Now isn’t the time for a hard sell but don’t disappear on your customers either – keep in touch, a weekly email is fine. People will appreciate you being there and doing stuff. It’s an opportunity to show people how you’ve responded to the crisis, your values and teamwork. Once this is over, we’ll remember the brands that took action and helped others, and we’ll be loyal to them.

Add a personal touch – a sign off from the CEO in an e-shot, or call your clients to see if you can help. Offer to keep in touch via their personal email if they’ve been furloughed. Ditch the Survey Monkey and ask for a quick email update instead. Make it easy for people to keep in touch with you.

Use Zoom for online meetings as people are familiar with it and using it personally. Don’t share a meeting link on social media and set a password to join. Make it fun – jokes, canned laughter, music, drinks. Don’t aim for perfection; keep it real. We’re all in this together.

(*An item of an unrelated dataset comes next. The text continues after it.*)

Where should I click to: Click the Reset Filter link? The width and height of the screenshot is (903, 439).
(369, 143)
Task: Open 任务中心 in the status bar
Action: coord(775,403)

I was inspired to see how the Jigsaw team have been using Zoom – they are a social bunch! Check out their blog post here.

Over the last 20 years, I’ve worked across many industries, and it’s been interesting to see how clients are adapting to the new normal. It’s great to share ideas and see how trends in one industry may help another. It’s one of the joys of being freelance – you see things from a different perspective and bring fresh ideas.

If you need help with your copy and content, feel free to get in touch. I’m here to help. nicci@niccitalbot.com.

Sign up for my weekly newsletter, The Shift – exploring new ways of living and working.

PS. If you’re struggling to concentrate, try the Pomodoro Technique, a time management tool. Set your 25-minute timer and work on one task at a time with no interruptions. Short break. Rinse and repeat. I also use Do Not Disturb when I need to concentrate – all calls and notifications off for a calmer working day.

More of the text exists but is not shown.